A huge thank you to editor Yiorgos Anagnostou and interviewer Artemis Leontis for the profile in Ergon, a magazine highlighting the Greek diaspora in American through arts and letters.
You can read the piece here.
It’s a pleasure to be a part of the Newcomb’s group exhibition Unthinkable Imagination: A Creative Response to the Juvenile Justice Crisis. It’s been an honor to work alongside 20+ other artists, creating a piece in response to a respective oral history with a formerly incarcerated young person in New Orleans. My large scale photograph printed on aluminum is accompanied by a vocal track artist Renee Benson created to sing with my piece.
Opening Reception at Newcomb Art Museum of Tulane University
Saturday January 21, 2023, 2-6:30 pm
I’m greatly appreciative to have received research funding from the Frison Institute as well as the Slater Fund for Linguistic Anthropology. These grants will fund my research in Superior, Wyoming as I dig into the town’s cultural and labor heritage through the interpretative signage at the former United Mine Workers of America union hall while conducting oral histories of community members.
Under the Shade I Flourish has an opening reception free and open to the public on September 15 from 5:30 to 7:30pm at the Berry Biodiversity Conservation Center. The exhibition includes photography, video, interviews, and collected sound from conservation educational sites in Belize’s Cayo and Stan Creek regions. This multimedia installation explores and documents the crucial conservation practices developed over the past 40 years.

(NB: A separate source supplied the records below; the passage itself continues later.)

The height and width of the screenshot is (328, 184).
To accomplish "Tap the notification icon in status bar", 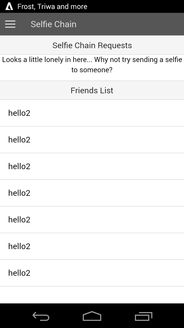I will (x=9, y=6).
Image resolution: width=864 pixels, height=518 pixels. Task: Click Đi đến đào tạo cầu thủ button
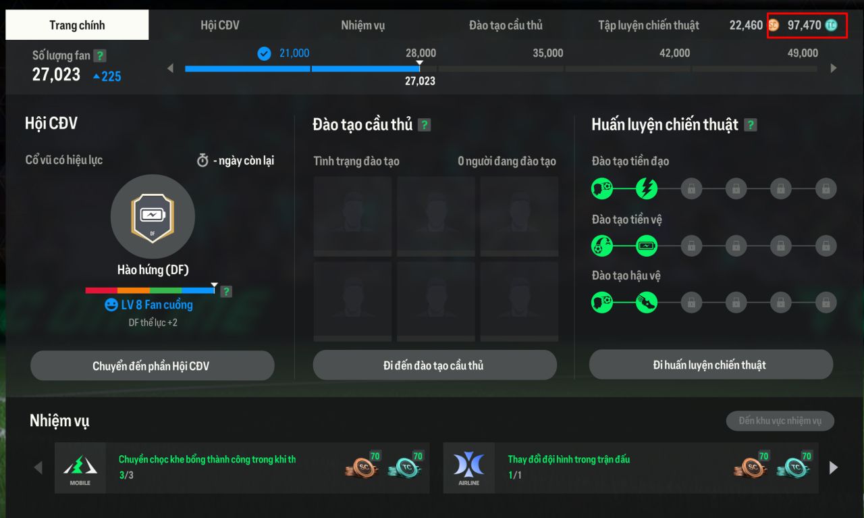coord(435,366)
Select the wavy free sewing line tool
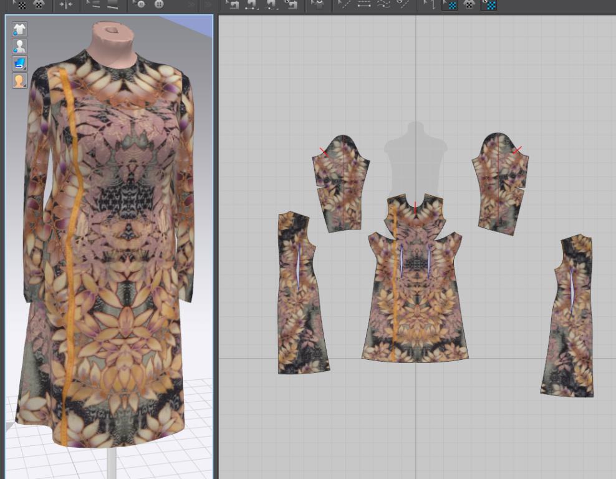Screen dimensions: 616x479 (x=385, y=4)
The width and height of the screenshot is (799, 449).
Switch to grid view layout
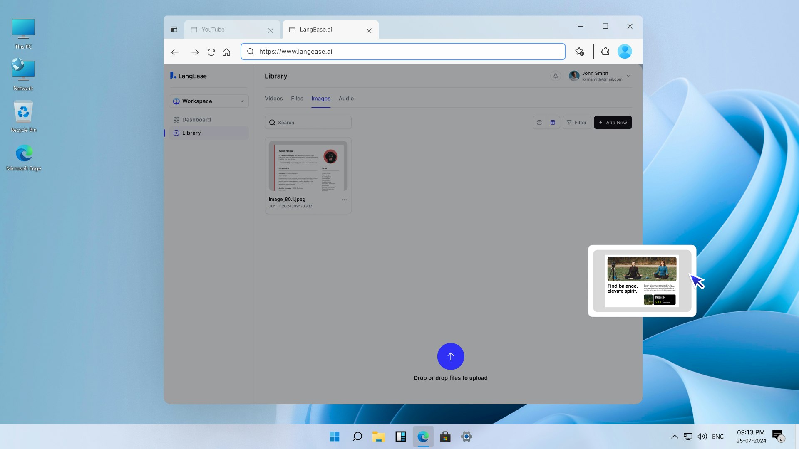tap(553, 123)
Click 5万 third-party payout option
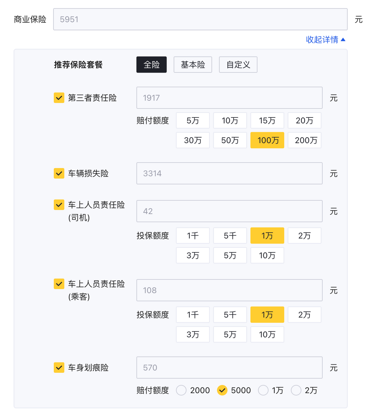 click(193, 120)
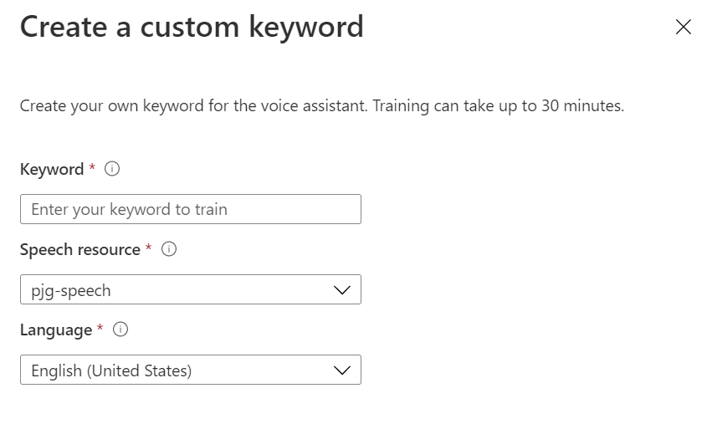Viewport: 717px width, 424px height.
Task: Click the chevron arrow in the English (United States) box
Action: pyautogui.click(x=341, y=370)
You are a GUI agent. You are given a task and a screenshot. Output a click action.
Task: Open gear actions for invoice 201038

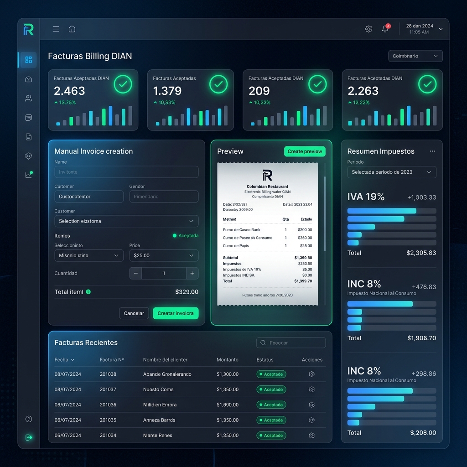(311, 374)
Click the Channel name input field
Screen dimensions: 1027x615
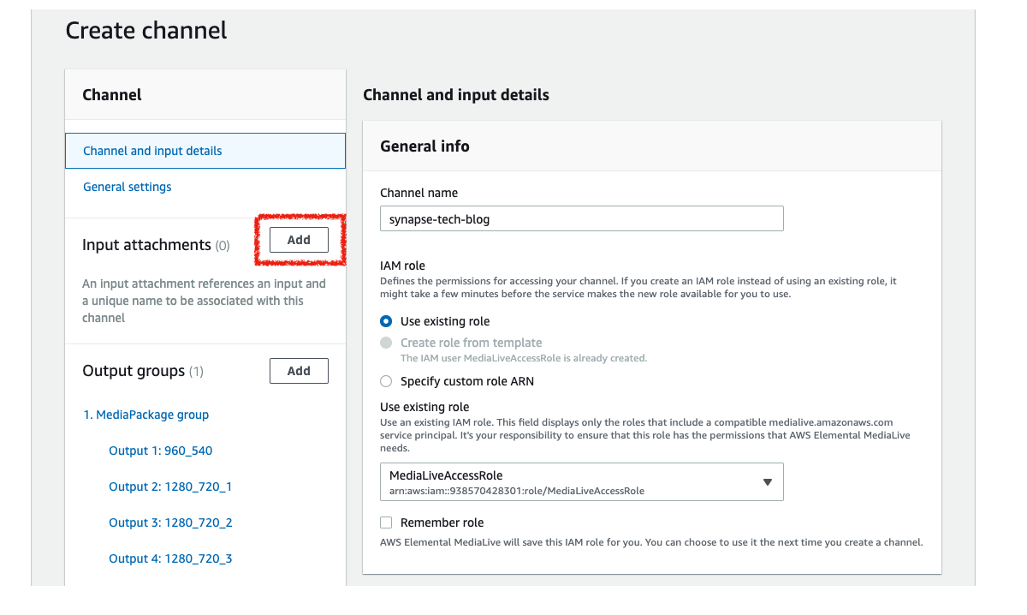[x=581, y=218]
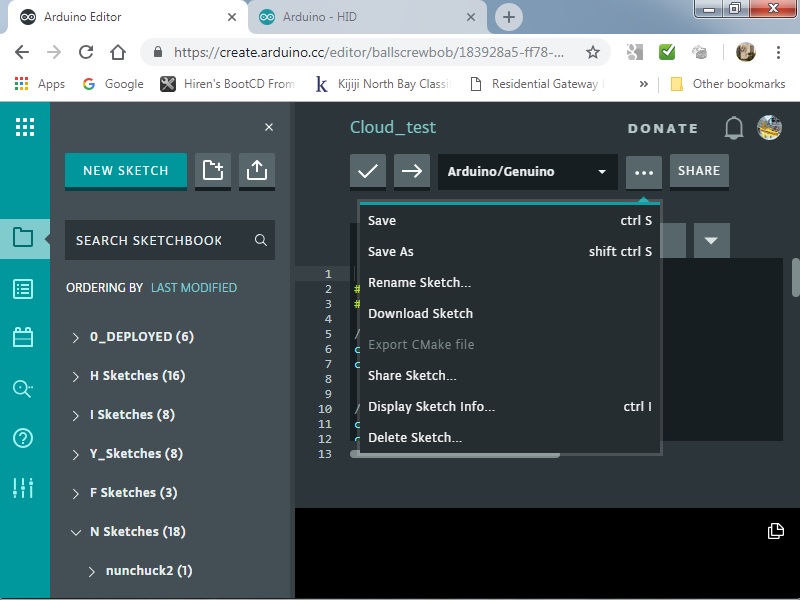The height and width of the screenshot is (600, 800).
Task: Click the copy icon in the monitor panel
Action: pos(775,531)
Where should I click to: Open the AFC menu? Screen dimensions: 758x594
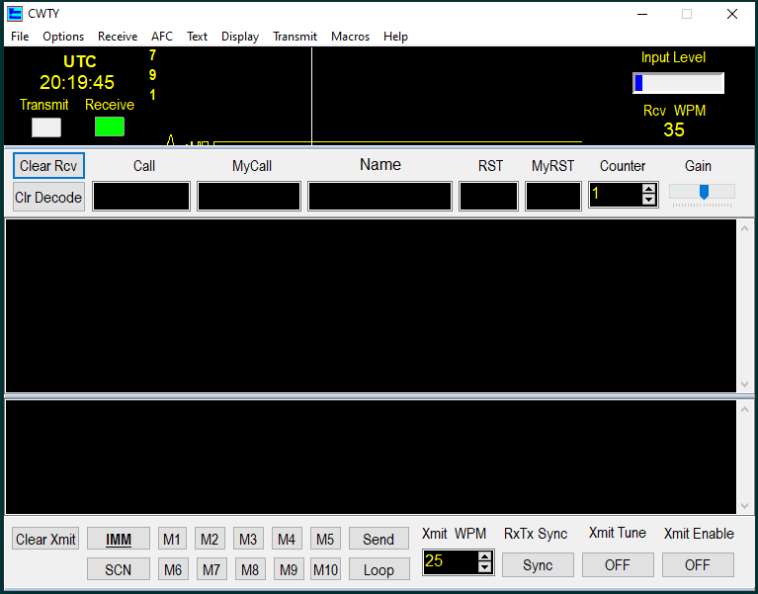[162, 37]

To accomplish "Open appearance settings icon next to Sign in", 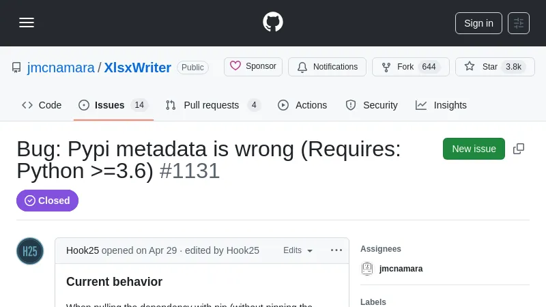I will [519, 23].
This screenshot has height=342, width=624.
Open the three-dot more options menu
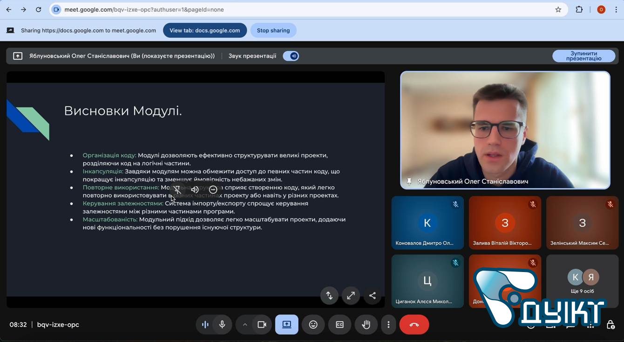[x=388, y=325]
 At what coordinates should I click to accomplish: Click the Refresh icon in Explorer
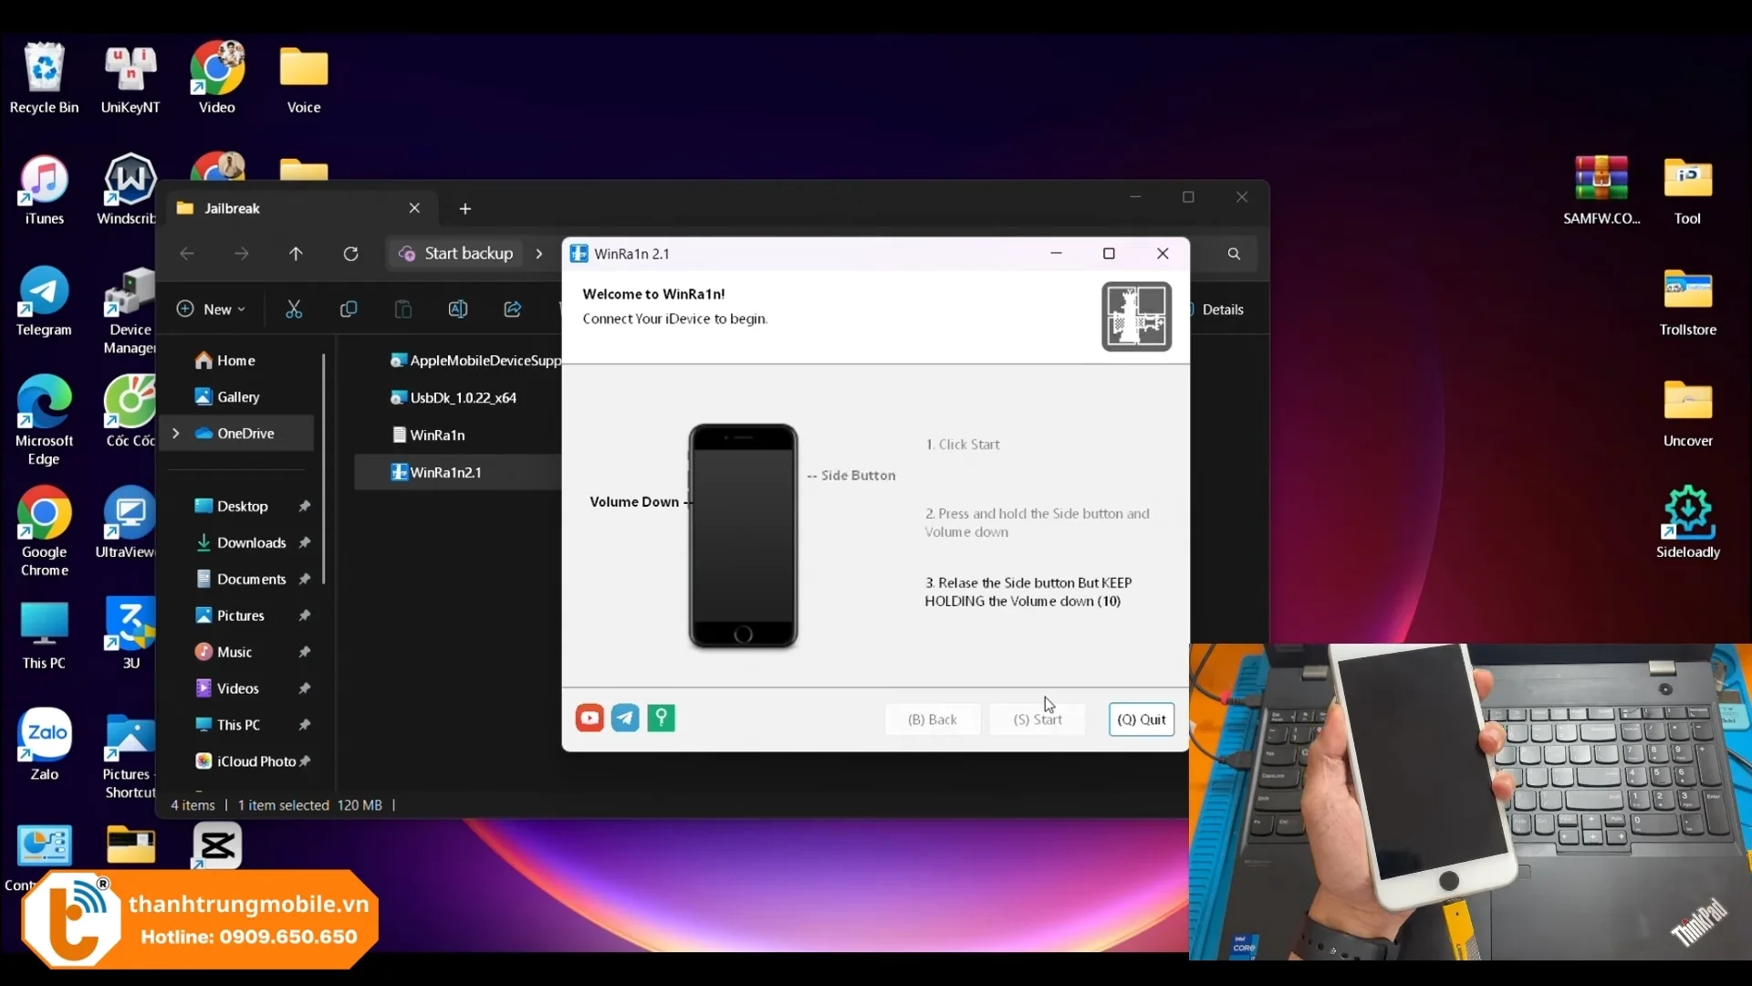pos(350,254)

I am incredibly thrilled to be a member of the upcoming Democracy Lab cohort, a year-long academic, interdisciplinary and intergenerational project of the Wyoming Institute for Humanities and Research. There is a crucial role that the arts and humanities bring to a healthy community and democratic society, excited to be in community while strengthening best practices for my community-rooted work.
I just spent a week in Northeastern Pennsylvania with University of Maryland’s anthropology professor Paul Shackel, interviewing and filming Latinx community leaders in the region to bring their voices and lived experiences into The Anthracite Heritage Museum. This work will be launched as an online exhibition winter 2022.
As a deep public lands enthusiast, I am thrilled to be the inaugural artist-in-residence at the Bureau of Land Management’s Alabama Hills National Scenic Area in the California wilderness this month. I will be creating an online audio and visual guide to the layered uses of the land through time, utilizing photogrammetry of objects and land features and centering the voices of local stewards and community members.
What a treat to be welcomed on as the newest board member of the Laramie Public Art Coalition. I’m incredibly excited to work in service to my new community through the arts.
Thanks to the American Heritage Center for funding my spring mapping and oral history project—Elected Roles: Visualizing (Under)Representation of Women in Wyoming Politics—centering around the women who have historically held elected roles in the state, and visualizing the deep, continued underrepresentation of women in those roles. Looking super forward to digging through their suffrage archives and exploring the women who broke a whole lot of structural barriers to be elected in the first state that gave women the right to vote. The mapping project comprising archival materials will be accompanied by oral histories of women holding office today, so we can learn from their lived experience as to why women are so deeply underrepresented in elected roles in The Equality State.